Where can you find a list of approved belts? Does it depend on the fed you're competing?


----------



## Guest

KASHLDN said:


> Where can you find a list of approved belts? Does it depend on the fed you're competing?


Technically, Belts only have to be within the limits set out by the fed. Not made by a particular company, unlike wraps, shirts etc.

Belts as i understand it (in the GBPF /IPF anyway) must be no wider than 4" and no thicker than 13mm. (id recommend 10mm as 13 will take you twice as long to break in) Either single/double prong or lever. Ratchet belts arnt allowed at the moment.

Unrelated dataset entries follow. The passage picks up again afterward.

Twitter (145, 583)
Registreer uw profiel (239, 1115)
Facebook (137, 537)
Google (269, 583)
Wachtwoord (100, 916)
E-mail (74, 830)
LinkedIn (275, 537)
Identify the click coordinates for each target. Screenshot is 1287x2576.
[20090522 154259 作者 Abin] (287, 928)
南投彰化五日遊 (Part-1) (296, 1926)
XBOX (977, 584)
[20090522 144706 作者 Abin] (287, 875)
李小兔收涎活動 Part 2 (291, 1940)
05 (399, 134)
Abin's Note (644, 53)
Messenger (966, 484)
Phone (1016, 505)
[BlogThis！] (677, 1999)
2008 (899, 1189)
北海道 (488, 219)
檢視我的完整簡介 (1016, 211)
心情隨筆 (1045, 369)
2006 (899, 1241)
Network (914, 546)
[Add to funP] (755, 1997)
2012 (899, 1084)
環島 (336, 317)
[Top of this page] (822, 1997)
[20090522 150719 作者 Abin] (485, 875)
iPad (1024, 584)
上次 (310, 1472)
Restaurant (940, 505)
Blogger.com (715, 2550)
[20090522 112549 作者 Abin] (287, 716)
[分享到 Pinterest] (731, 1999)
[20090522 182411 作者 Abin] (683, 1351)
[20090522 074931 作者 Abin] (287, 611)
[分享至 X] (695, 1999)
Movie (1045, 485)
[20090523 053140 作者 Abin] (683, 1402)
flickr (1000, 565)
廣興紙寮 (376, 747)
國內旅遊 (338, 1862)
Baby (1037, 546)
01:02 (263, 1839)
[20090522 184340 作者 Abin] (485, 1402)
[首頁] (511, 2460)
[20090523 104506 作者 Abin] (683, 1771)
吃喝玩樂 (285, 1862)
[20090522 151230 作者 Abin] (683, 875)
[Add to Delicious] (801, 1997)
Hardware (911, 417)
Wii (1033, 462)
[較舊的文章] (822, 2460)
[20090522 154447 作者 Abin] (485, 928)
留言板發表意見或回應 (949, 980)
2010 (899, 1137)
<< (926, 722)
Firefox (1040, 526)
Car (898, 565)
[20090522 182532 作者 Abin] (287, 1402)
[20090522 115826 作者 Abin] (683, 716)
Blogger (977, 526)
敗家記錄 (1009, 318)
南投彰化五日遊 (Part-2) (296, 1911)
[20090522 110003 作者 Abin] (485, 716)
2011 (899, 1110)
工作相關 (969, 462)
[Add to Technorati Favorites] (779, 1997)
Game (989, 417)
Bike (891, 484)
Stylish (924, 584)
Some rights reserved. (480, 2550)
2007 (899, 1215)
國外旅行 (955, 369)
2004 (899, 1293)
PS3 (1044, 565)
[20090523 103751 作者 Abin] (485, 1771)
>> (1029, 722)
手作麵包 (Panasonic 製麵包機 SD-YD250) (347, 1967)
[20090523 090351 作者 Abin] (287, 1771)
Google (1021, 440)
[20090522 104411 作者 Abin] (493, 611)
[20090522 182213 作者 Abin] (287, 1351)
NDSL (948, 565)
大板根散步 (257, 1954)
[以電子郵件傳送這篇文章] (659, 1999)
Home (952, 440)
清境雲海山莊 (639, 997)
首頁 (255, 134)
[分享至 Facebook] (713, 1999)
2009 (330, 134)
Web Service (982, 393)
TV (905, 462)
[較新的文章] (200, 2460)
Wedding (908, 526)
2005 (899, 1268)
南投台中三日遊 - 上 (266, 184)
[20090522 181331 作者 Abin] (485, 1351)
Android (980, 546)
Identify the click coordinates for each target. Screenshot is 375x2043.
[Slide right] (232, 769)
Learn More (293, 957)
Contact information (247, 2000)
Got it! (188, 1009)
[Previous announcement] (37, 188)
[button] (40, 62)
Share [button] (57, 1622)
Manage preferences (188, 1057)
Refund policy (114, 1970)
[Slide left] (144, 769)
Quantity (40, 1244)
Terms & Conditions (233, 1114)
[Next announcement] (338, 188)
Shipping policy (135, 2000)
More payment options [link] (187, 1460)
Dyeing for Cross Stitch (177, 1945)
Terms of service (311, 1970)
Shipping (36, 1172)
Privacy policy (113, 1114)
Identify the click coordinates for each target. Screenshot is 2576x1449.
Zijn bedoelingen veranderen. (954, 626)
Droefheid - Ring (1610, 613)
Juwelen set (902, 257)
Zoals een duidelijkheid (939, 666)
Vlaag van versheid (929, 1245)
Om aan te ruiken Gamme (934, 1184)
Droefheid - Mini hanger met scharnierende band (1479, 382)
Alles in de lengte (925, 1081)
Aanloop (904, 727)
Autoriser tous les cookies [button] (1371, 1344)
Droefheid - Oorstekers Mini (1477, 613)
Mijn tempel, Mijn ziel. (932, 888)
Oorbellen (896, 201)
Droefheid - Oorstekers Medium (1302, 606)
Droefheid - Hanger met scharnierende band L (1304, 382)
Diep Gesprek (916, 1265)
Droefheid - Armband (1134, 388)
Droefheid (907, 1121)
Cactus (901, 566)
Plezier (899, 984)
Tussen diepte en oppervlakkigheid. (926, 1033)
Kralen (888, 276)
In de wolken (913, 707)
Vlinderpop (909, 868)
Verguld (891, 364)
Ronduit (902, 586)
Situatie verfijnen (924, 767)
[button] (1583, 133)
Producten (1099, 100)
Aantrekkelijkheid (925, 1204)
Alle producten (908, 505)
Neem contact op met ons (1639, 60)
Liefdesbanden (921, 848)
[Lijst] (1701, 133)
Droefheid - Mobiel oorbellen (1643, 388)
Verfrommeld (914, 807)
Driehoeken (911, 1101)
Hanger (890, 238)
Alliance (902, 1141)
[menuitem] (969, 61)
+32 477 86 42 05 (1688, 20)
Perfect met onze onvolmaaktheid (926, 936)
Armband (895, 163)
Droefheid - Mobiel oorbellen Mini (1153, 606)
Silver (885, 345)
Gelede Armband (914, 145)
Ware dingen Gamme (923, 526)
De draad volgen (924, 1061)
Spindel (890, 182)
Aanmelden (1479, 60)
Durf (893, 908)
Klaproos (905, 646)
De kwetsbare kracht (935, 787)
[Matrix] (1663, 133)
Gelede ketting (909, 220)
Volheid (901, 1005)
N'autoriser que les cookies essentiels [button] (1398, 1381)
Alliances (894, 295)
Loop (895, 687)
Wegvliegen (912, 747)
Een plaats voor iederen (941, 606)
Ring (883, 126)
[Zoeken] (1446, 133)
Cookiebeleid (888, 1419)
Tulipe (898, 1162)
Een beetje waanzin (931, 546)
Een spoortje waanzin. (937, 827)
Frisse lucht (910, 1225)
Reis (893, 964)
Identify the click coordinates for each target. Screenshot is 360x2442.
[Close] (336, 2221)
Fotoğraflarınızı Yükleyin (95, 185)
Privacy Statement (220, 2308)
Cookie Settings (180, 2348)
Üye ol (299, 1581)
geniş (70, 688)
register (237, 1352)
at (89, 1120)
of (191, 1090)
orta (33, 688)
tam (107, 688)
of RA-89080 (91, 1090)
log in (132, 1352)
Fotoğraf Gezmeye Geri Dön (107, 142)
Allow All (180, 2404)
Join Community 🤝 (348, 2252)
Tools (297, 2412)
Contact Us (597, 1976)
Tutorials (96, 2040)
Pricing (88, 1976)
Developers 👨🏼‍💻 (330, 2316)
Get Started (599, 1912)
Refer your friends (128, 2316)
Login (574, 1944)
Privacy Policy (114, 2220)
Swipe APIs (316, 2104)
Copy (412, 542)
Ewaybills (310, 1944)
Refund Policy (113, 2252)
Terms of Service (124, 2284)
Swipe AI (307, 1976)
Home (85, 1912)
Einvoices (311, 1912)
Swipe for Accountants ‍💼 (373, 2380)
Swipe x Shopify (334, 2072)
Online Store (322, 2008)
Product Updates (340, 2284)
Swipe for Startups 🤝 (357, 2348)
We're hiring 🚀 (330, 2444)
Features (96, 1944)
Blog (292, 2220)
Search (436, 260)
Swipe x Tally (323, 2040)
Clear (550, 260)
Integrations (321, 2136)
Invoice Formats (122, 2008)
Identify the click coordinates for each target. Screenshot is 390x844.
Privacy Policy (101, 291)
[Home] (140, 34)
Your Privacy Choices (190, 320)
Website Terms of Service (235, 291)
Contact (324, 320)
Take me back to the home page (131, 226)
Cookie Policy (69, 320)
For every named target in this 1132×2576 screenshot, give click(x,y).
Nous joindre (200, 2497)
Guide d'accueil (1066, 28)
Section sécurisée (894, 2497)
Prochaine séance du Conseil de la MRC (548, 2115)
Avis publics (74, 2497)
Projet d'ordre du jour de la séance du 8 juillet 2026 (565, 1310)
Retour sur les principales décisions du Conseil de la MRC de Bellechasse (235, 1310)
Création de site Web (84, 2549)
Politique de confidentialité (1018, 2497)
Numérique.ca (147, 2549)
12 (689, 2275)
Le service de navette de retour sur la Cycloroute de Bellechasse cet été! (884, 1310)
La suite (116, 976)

No logos other than club/lifter names or approved logos (not that they pay much attention to this)

Id recommend the inzer forever belts.


----------



## NICK_1

I was looking at this one, has anyone got a Titan belt if so are they worth the money??

http://www.pullum-sports.co.uk/accessories/powerlifting-belts/titan-toro-lever-belt/prod_517.html


----------



## 8103

NICK_1 said:


> I was looking at this one, has anyone got a Titan belt if so are they worth the money??
> 
> http://www.pullum-sports.co.uk/accessories/powerlifting-belts/titan-toro-lever-belt/prod_517.html


Thats an excellent belt, though with delvivery on pullum it is quite expensive..

They did have some in stock here: http://monstersupplements.com/store/p/4357/1/Titan-Premium-Toro-Lever-Belt.html so perhaps its worth asking them if they will have anymore shortly..


----------



## NICK_1

crouchmagic said:


> Thats an excellent belt, though with delvivery on pullum it is quite expensive..
> 
> They did have some in stock here: http://monstersupplements.com/store/p/4357/1/Titan-Premium-Toro-Lever-Belt.html so perhaps its worth asking them if they will have anymore shortly..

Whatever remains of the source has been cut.